The Company's financial statements are prepared using the accrual method of accounting in accordance with accounting principles generally accepted in the United States of America and have been prepared on a going concern basis, which contemplates the realization of assets and the settlement of liabilities in the normal course of business. The Company has accumulated operating losses since its inception (January 19, 1988). In addition, the Company has used ongoing working capital in its operations. At September 30, 2008 the Company's current liabilities exceeded its current assets by approximately $4,000,000 and it has an accumulated deficit of approximately $27,500,000.

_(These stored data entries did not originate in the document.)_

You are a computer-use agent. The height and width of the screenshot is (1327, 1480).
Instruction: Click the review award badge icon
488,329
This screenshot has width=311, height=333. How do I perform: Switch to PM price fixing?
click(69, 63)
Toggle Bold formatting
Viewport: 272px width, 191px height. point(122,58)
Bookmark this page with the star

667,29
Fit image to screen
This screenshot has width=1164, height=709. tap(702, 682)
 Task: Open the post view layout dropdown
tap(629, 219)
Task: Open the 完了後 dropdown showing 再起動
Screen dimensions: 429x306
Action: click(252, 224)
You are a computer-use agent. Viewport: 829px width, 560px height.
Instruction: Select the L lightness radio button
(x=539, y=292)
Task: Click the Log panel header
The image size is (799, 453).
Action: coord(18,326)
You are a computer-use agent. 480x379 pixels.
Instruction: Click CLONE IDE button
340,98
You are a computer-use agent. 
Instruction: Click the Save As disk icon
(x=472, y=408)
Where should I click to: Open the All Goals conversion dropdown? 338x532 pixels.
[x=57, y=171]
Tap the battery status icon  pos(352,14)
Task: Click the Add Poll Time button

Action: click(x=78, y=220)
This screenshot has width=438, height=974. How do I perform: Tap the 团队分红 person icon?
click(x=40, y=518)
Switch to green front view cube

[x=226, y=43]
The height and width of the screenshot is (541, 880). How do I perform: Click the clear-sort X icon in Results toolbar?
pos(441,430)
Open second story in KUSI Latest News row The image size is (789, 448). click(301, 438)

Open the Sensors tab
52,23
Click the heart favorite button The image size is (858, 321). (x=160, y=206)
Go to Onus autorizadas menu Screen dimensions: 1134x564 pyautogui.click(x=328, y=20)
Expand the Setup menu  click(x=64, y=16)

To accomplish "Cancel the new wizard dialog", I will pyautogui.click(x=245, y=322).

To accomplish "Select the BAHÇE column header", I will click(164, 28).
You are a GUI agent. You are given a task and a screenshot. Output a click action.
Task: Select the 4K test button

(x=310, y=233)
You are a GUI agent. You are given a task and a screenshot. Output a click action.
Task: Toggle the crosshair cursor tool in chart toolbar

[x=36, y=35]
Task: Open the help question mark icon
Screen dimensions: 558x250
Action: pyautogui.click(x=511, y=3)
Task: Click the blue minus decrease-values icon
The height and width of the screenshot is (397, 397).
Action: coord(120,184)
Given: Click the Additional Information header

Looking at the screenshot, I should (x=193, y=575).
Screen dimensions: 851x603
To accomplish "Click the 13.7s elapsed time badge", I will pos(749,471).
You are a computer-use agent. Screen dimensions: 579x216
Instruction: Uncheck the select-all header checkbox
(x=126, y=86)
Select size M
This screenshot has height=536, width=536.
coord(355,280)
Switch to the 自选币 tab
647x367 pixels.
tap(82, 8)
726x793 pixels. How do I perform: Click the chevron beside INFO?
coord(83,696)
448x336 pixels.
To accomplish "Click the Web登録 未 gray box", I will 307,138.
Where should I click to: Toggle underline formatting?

In view of current matters, the continuation of the Company's operations is dependent on revenue from its oil and gas production, funds generated by its management, advancements made by expenditures from certain joint venture arrangements, the raising of capital through the sale of its equity instruments or issuance of debt. Management has purchased certain rights and licenses from Permian Energy Services LP (“Permian”), a related party (see Note 5), in connection with the marketing of a proprietary thermal pulsing pump in the oil and gas industry. Further, the Company has entered into various drilling programs with third parties. Management believes that these sources of funds will allow the Company to continue as a going concern through 2009. However, no assurances can be made that current or anticipated future sources of funds will enable the Company to finance future periods’ operations. In light of these circumstances, substantial doubt exists about the Company's ability to continue as a going concern. These consolidated financial statements do not include any adjustments relating to the recoverability and classification of recorded assets or liabilities that might be necessary should the Company be unable to continue as a going concern.
Note 2. Summary of Significant Accounting Policies
Principles of Consolidation
The accompanying consolidated financial statements include the accounts of the Platina Energy Group Inc. and its wholly owned subsidiaries, Appalachian Energy Corporation, Platina Exploration Corp., Applegate Petroleum Management, LLC, Wildcat Energy Corp. and Enhanced Oil Recovery Technologies, Inc. Intercompany transactions and balances have been eliminated in consolidation.
Use of Estimates
The preparation of financial statements in conformity with U.S. generally accepted accounting principles requires management to make estimates and assumptions that affect the reported amounts of assets and liabilities, disclosure of contingent assets and liabilities at the date of the financial statements and the reported amounts of revenues and expenses during the reporting period. Accordingly, actual results could differ from those estimates.
Cash Equivalents
For purposes of the statements of cash flows, the Company considers cash equivalents to include highly liquid investments with original maturities of three months or less.
Accounts Receivable
Accounts receivable are reported at the customers’ outstanding balances less any allowance for doubtful accounts. The Company does not accrue interest on overdue accounts receivable.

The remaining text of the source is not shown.